I’m working on a new rails project that will have a very, very large
database. Initial insert will be in the hundreds of thousands of
records.
The database we are getting the information from is Microsoft SQL based,
and we have access to tab delimited update files daily.
We’re trying to write import scripts and use a well designed database on
our end. The data they are giving us is horribly designed. There are
dozens of fields in the database tables that hold multiple data, there
are several tables that are 90% similar and could be all consolidated
into one table, etc.
I just have a couple questions about normalization and the way we’re
designing the database.
First, as far as server resources go… would normalizing the following
cause higher or lower server loads:
The fields we are getting have multiple records inserted into each
field. For instance, a single field for an option might have “A, E, F,
X, Z” inserted which means that 5 different options are configured for
that selection.
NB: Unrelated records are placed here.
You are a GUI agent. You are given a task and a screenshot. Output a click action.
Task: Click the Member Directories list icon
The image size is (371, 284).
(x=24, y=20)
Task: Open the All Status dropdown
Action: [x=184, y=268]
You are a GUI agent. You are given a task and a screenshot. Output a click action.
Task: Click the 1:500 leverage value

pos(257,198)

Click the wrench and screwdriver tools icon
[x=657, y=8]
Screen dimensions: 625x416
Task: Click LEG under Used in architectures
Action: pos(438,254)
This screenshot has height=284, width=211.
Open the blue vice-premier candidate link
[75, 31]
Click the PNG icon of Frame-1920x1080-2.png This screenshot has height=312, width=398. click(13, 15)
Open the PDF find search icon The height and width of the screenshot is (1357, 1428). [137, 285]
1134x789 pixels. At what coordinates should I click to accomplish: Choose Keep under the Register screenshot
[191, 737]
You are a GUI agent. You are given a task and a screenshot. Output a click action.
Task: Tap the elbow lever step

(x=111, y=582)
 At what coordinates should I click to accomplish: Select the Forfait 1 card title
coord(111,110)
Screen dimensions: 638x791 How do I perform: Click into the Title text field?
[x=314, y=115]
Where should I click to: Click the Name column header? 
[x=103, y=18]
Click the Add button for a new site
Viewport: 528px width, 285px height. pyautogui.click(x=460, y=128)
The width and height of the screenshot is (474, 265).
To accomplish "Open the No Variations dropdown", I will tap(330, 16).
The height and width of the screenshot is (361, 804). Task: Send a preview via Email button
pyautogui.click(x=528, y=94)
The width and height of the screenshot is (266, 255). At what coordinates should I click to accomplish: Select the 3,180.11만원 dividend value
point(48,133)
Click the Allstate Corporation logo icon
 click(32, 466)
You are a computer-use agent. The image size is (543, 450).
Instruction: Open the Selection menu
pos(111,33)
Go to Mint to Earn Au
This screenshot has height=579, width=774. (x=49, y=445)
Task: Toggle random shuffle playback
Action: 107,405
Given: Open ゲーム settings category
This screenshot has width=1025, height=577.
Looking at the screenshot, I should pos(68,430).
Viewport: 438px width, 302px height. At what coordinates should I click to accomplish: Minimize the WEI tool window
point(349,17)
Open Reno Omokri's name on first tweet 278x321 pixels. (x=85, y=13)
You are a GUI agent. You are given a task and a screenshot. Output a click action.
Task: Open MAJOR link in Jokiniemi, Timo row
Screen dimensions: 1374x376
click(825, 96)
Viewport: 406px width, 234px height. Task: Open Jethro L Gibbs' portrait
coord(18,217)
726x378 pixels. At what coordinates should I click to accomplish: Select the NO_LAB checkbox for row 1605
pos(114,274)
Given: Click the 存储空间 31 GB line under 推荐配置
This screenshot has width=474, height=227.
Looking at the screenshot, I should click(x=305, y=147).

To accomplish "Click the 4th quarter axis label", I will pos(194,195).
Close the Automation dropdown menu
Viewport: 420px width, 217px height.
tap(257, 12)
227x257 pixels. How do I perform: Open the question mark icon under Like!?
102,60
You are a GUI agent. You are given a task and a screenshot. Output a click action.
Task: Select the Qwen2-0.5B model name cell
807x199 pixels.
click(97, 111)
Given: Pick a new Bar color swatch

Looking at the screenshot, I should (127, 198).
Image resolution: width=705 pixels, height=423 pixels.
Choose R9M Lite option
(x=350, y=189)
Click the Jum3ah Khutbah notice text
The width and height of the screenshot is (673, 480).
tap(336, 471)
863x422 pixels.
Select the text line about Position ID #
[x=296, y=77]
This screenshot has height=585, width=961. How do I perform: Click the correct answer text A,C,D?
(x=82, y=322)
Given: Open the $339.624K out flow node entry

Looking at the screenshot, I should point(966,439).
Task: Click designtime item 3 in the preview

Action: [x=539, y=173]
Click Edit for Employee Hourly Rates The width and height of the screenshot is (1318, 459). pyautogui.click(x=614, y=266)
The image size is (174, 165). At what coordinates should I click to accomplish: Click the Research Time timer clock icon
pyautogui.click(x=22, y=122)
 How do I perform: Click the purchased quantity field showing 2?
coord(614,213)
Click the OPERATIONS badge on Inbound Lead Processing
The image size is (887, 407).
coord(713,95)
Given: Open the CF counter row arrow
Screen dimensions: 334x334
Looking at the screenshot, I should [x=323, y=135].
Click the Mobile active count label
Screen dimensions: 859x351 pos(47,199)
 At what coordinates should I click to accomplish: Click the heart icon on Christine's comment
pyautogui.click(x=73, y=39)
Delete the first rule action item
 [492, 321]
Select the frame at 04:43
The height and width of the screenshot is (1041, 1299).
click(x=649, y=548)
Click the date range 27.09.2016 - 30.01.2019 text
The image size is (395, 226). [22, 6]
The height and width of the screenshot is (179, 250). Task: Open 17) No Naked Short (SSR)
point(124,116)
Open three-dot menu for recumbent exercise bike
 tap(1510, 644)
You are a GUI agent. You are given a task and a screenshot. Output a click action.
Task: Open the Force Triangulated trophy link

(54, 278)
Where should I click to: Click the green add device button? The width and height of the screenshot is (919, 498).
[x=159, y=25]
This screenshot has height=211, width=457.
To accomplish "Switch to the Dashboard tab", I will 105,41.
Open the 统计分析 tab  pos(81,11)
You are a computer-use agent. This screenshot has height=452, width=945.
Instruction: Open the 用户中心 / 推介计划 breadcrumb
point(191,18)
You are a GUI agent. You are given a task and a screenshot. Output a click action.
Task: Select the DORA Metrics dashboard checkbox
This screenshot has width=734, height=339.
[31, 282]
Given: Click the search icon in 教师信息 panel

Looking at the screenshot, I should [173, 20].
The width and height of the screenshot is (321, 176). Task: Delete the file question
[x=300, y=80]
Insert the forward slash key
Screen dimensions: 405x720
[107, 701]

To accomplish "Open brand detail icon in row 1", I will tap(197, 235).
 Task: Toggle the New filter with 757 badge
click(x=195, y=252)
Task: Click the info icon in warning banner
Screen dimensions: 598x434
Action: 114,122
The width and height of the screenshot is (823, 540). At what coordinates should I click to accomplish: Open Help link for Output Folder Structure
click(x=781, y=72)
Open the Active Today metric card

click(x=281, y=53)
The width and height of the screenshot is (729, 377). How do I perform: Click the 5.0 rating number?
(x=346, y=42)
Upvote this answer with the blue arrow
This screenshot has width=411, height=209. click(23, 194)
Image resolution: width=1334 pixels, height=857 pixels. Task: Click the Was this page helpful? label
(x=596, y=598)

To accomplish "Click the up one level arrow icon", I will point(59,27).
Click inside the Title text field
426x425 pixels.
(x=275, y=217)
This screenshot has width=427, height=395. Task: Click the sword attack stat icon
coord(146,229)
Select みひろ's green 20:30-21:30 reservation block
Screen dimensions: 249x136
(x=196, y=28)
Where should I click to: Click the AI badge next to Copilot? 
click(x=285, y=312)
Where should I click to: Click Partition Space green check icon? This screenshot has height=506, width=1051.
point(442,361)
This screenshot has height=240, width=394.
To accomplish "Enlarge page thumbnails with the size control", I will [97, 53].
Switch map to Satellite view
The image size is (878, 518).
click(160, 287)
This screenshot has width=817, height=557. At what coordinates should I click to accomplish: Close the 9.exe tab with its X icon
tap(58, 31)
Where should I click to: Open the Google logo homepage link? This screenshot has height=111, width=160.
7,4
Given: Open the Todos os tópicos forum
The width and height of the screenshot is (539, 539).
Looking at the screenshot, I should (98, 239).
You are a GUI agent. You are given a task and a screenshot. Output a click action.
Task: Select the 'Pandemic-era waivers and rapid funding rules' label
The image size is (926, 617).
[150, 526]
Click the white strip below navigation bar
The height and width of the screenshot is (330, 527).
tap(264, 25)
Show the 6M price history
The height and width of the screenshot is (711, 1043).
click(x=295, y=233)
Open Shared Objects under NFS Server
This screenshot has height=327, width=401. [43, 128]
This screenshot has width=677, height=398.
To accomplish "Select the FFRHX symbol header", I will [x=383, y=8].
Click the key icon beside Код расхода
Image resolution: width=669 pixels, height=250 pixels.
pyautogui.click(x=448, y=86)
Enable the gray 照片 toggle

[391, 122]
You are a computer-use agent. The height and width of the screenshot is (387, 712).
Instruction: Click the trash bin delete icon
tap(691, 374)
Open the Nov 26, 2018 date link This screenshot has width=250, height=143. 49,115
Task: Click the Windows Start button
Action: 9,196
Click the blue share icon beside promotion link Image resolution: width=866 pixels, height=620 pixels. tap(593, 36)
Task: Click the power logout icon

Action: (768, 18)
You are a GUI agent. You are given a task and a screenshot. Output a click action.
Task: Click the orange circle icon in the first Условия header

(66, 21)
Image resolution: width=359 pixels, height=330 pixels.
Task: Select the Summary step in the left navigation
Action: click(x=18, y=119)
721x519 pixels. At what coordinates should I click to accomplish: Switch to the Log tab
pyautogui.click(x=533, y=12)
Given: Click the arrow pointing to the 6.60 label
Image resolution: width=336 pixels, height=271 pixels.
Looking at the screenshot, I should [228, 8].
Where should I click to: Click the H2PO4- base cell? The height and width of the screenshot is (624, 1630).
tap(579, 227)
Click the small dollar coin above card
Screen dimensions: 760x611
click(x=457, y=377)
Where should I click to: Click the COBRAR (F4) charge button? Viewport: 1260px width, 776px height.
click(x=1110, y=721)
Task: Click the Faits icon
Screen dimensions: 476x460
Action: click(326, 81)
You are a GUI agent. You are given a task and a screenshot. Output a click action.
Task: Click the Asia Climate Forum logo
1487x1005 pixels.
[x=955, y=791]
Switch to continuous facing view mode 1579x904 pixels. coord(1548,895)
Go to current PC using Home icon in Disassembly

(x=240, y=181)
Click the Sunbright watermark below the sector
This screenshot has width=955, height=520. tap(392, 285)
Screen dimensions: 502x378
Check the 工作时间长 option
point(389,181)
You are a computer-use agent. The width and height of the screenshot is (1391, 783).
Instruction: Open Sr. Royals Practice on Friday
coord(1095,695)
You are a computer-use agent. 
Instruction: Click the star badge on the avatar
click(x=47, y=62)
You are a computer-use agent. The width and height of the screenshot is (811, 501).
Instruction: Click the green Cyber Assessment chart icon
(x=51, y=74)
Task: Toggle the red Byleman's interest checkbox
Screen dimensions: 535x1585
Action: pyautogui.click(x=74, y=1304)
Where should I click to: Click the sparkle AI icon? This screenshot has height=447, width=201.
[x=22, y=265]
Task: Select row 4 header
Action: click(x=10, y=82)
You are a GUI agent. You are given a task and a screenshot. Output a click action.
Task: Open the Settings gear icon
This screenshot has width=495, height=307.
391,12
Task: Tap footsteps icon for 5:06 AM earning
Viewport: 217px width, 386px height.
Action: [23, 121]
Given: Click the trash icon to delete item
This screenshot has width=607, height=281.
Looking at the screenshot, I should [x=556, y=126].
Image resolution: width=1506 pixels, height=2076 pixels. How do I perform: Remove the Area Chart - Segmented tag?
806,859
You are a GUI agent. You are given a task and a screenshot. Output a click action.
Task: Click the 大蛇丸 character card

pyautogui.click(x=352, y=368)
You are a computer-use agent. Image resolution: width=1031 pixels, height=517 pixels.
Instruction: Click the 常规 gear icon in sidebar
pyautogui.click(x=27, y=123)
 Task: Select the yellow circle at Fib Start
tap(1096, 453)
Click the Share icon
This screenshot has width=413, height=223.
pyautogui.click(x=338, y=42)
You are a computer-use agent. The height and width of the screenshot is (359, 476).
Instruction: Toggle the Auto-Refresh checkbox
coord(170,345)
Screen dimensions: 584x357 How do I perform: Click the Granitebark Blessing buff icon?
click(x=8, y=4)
We want to have a lookup table in addition to a table
which explains what each option is, but I’m afriad it will add a lot of
computing time to the queries.
Second, the system is going to have a simple CMS, very similar to what
Shopify uses. We’ll allow the creation of both pages and blogs. It
appears that Shopify is using one database table for the pages
and blogs and it’s classifying a blog as a certain type of page,
one which can have it’s own entries (other pages). So all 3, blogs,
pages and blog posts, are all in the “pages” table.
Is this the way to go? It seems simple and elegant to me, but my
programmer thinks it’s confusing and that at the very least blog entries
should be separated into their own table.
I’m not sure what the best way to go is, so I’m open for advice.